With an eye to improving communication, a new tradition was initiated: Big Men luncheons. Top administrative officials now meet with the village Big Men and discuss issues at hand. The Amungme initially showed remarkable progress in being able to prepare an argument and have several representatives do the talking. Sessions later deteriorated as many uninvited young and aspiring Big Men disrupted the dialogue. Education and orientation on both sides about how to do business with each other is an important step toward understanding. Sad as it may seem, many Amungme traditions will have to be left behind if they choose to compete for jobs and resources in today's marketplace.

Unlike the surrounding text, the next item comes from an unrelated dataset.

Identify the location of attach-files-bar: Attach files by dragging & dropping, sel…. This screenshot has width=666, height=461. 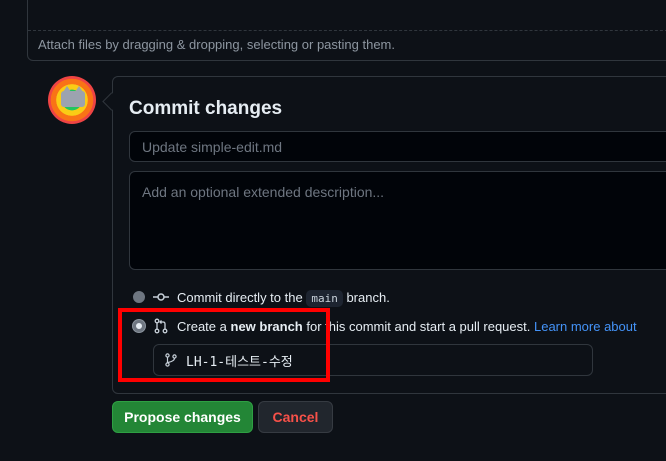
(346, 30).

As a result of their experiences, the Amungme often regard outsiders with distrust. This wariness becomes for them an impediment to knowledge. Necessary steps to improve the Amungme situation are in both planning and operational stages. Leadership training is being given to promising individuals and plans are being made to strengthen the Traditional Governing Council of the Amungme Tribe (LEMASA(3)). Outside organizations have offered assistance in order to make it an impartial process. LEMASA wants help, but is not organized enough at this stage to invite people in to do the job.

Company management has recently put forth more effort in understanding the Amungme decision-making processes and has been taking more time to meet them half way. This progress, mainly achieved in the community relations department, needs to be strengthened and extended to outside factions dealing with the Amungme. It should never be forgotten that communication is a two-way street. Freeport and the Amungme have come a long way in understanding each other and both have made sacrifices. There are many more to be made.

(1). Nemang Kawi is the Amungkal (Amungme language) name of the mountain where the mine is located.

(2). Prior to the Protestant missionaries north of the Nemang Kawi mountain range, Dutch Catholic priests had entered the Amungme area and moved some of their converts down to the coastal areas of Agimuga and Kokonao. This took some of the population pressure off the mountain valleys.

(3). Lembaga Musyawarah Adat Suku Amungme.